● Data in this exercise
(begin)

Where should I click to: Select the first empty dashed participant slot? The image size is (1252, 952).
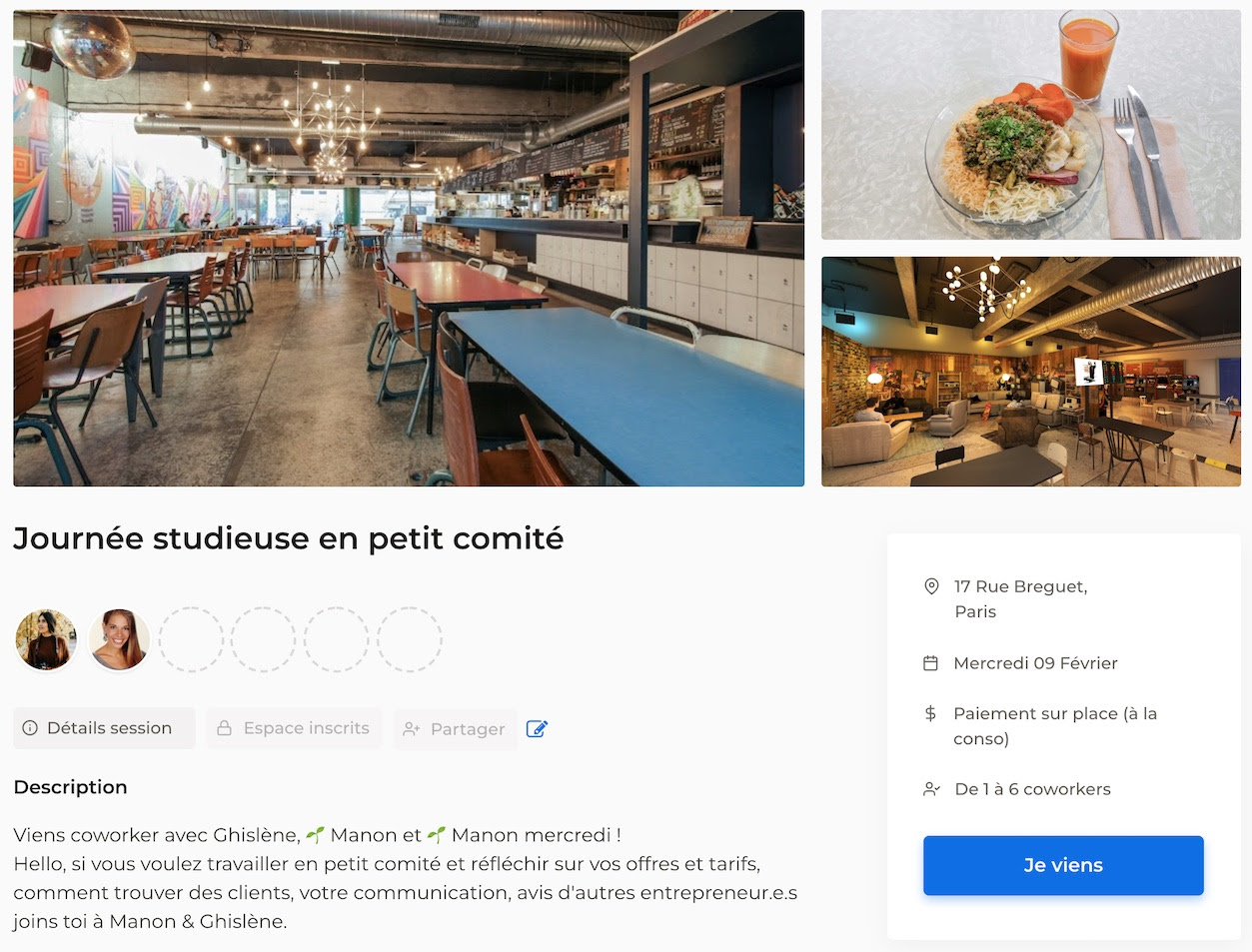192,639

(end)
(begin)

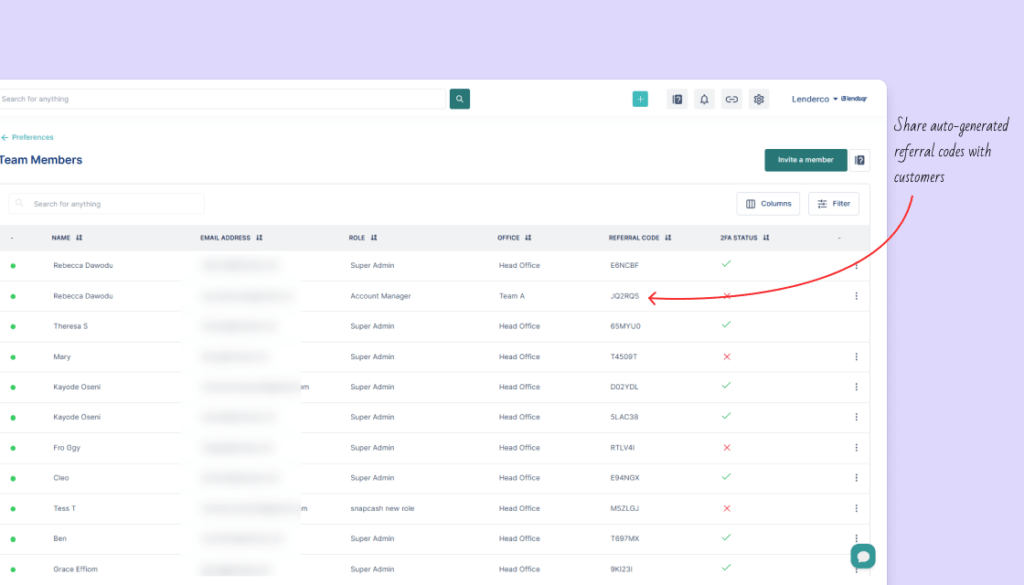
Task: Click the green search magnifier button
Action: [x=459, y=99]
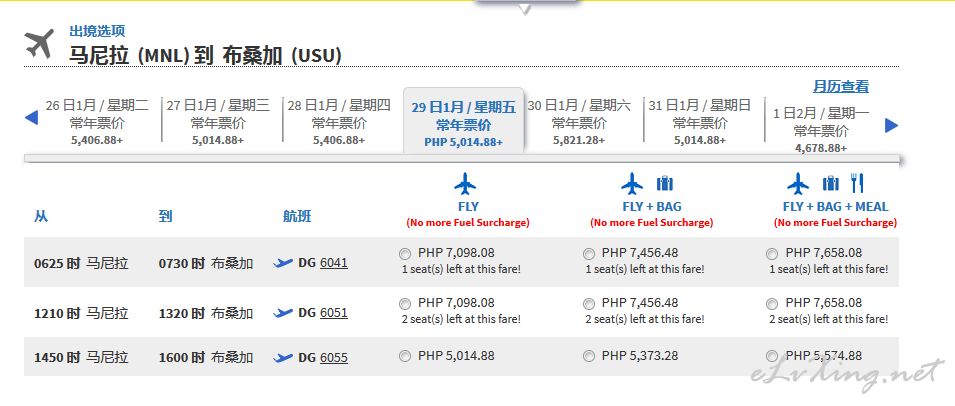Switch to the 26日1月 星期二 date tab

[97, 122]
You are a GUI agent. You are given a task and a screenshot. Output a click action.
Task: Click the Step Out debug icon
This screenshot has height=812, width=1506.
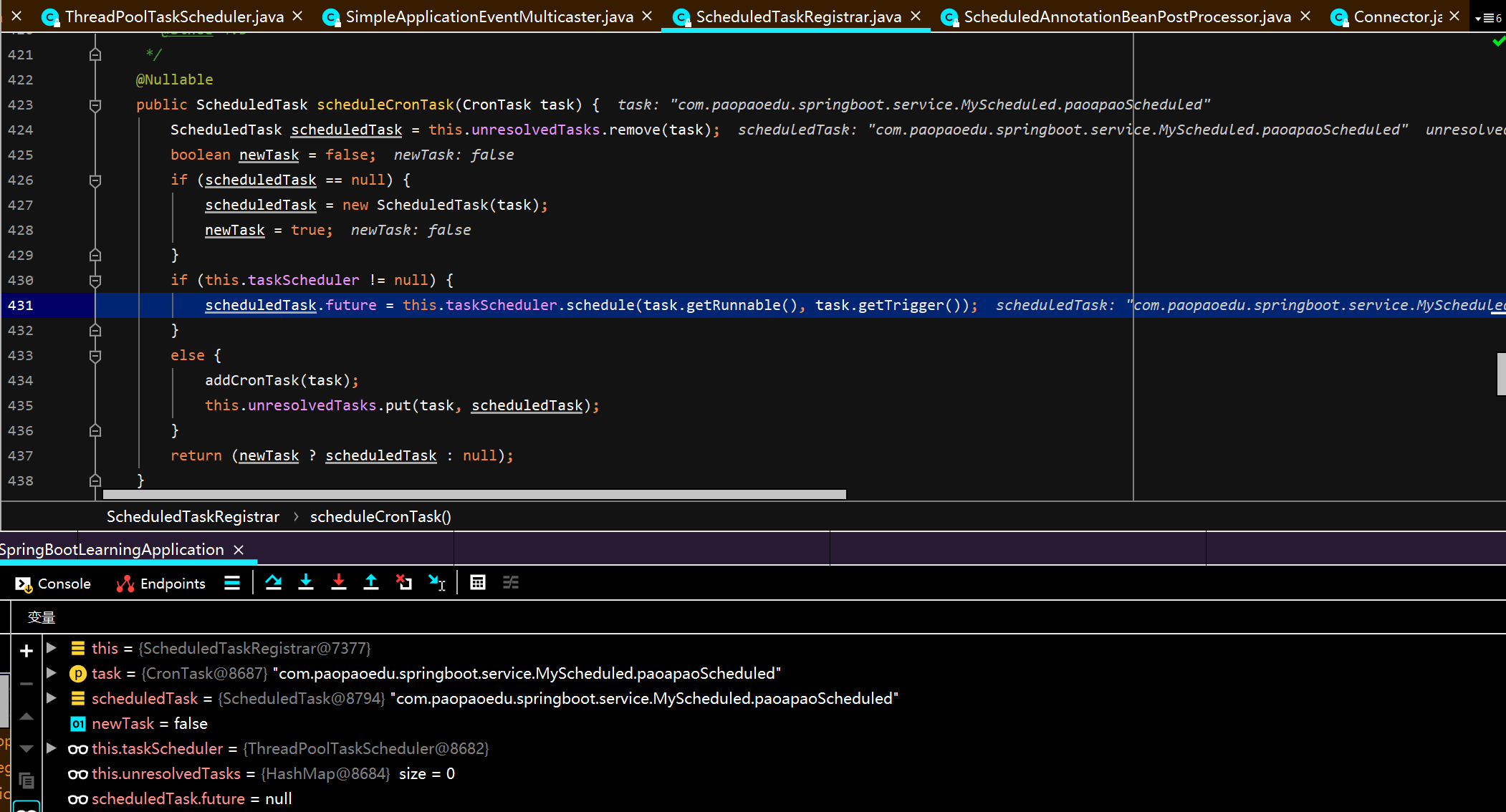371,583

(end)

● Exercise requirements
Please return every line in the records above that contains the word "screenshot". Case counts.

● Solution for this exercise
You are a GUI agent. You are given a task and a screenshot. Output a click action.
This screenshot has height=812, width=1506.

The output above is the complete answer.